» TASK REQUIREMENTS: With the pictures left out, please return exactly the line holding "The width and" and each following line until the entries end.

(Records from a data collection)
Start of Block

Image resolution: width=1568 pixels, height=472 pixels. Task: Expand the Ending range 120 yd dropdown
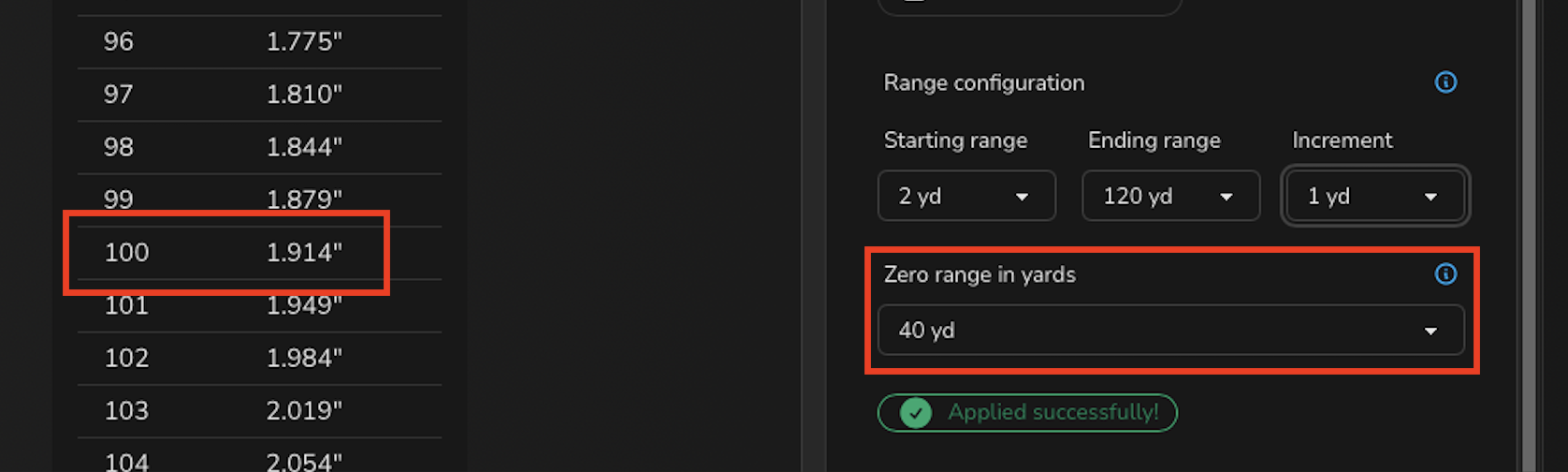[1170, 197]
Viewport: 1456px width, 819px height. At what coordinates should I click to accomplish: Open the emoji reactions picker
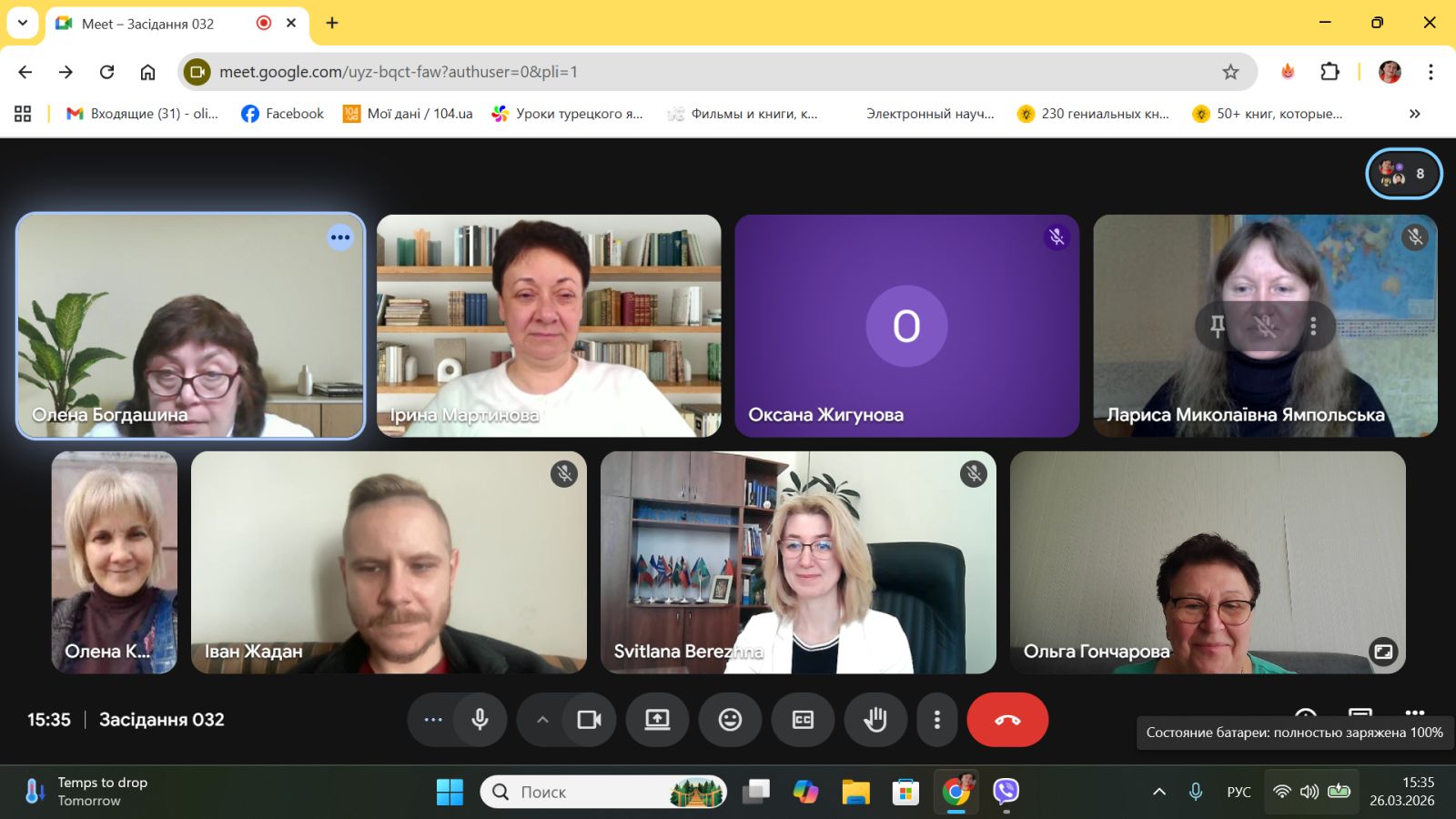pos(730,720)
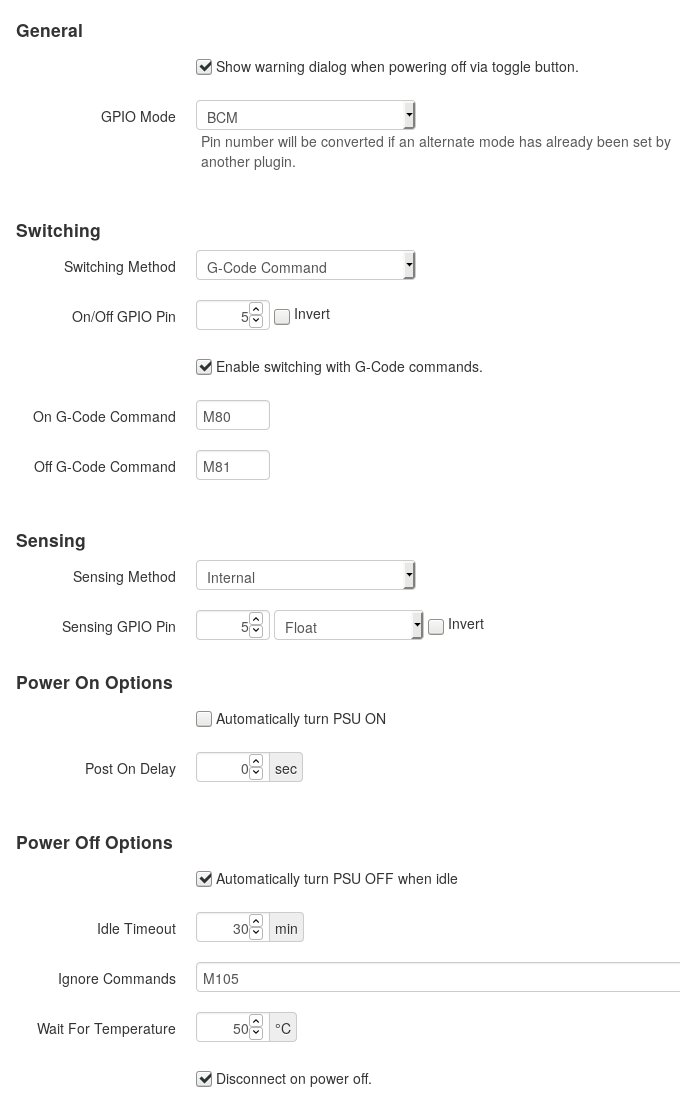
Task: Increase the Idle Timeout minutes
Action: tap(256, 922)
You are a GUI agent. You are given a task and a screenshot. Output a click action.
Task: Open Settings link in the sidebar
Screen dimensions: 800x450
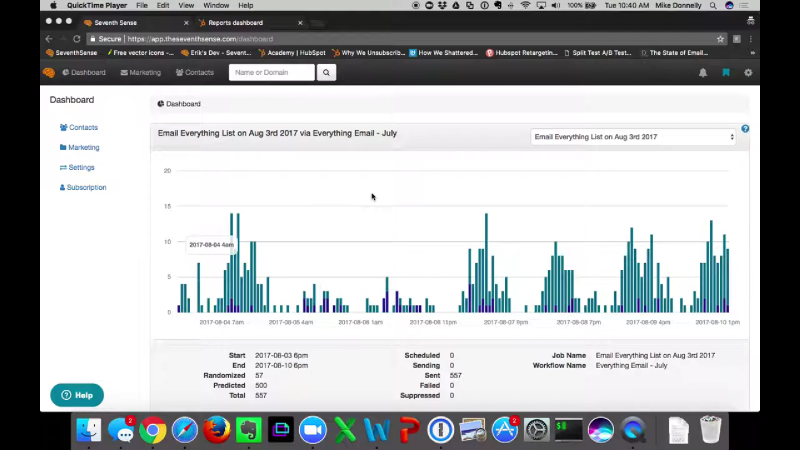point(77,167)
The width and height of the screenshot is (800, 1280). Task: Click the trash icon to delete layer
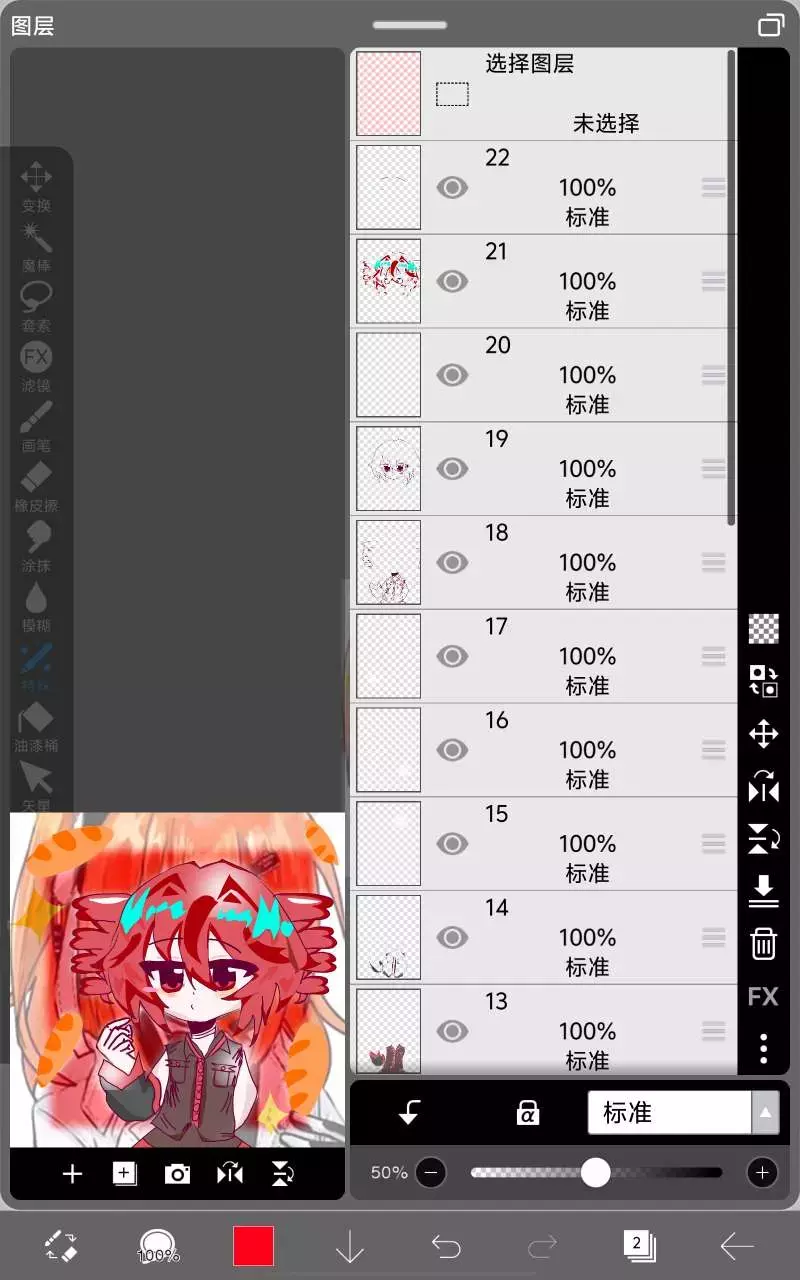point(763,943)
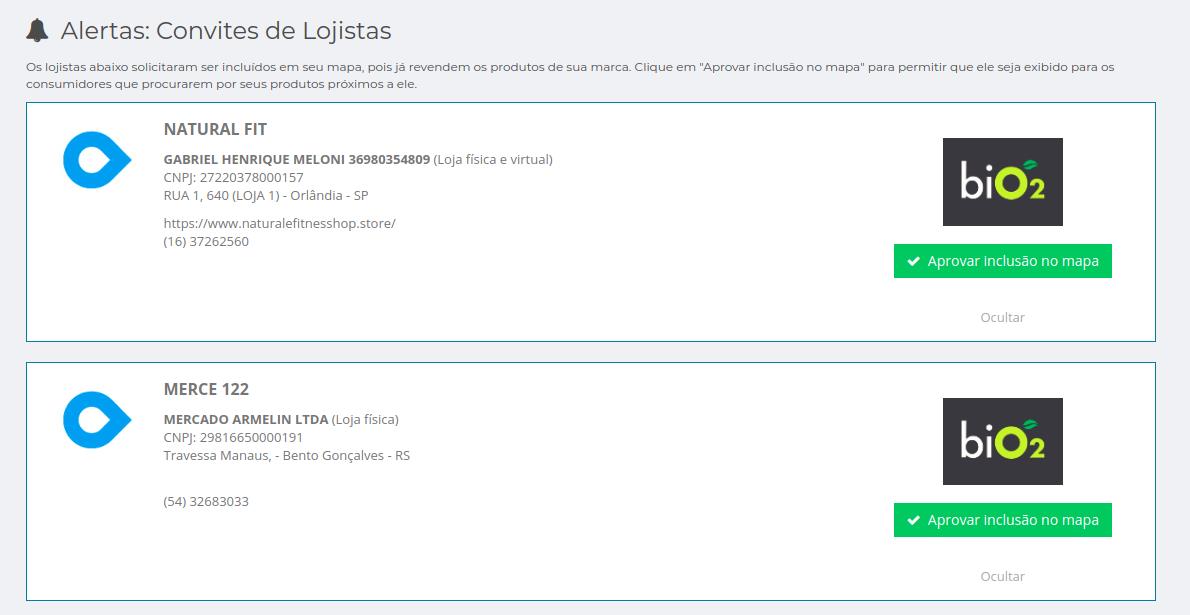This screenshot has width=1190, height=615.
Task: Select the MERCE 122 store title
Action: pos(206,389)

End of Block

» SOLUTION FOR THIS PROBLEM:
The width and height of the screenshot is (800, 1280). Task: Click the trash icon to delete layer
point(763,943)
This screenshot has width=1190, height=615.
Task: Select the MERCE 122 store title
Action: pos(206,389)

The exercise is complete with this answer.